Data excerpts
========================================================================

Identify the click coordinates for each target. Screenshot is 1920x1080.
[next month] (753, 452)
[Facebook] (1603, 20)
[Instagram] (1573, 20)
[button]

========================================================================

* _YOUR GOAL_: Transcribe every record above exactly.

* _RESPONSE_:
Identify the click coordinates for each target. Screenshot is 1920x1080.
[next month] (753, 452)
[Facebook] (1603, 20)
[Instagram] (1573, 20)
[button]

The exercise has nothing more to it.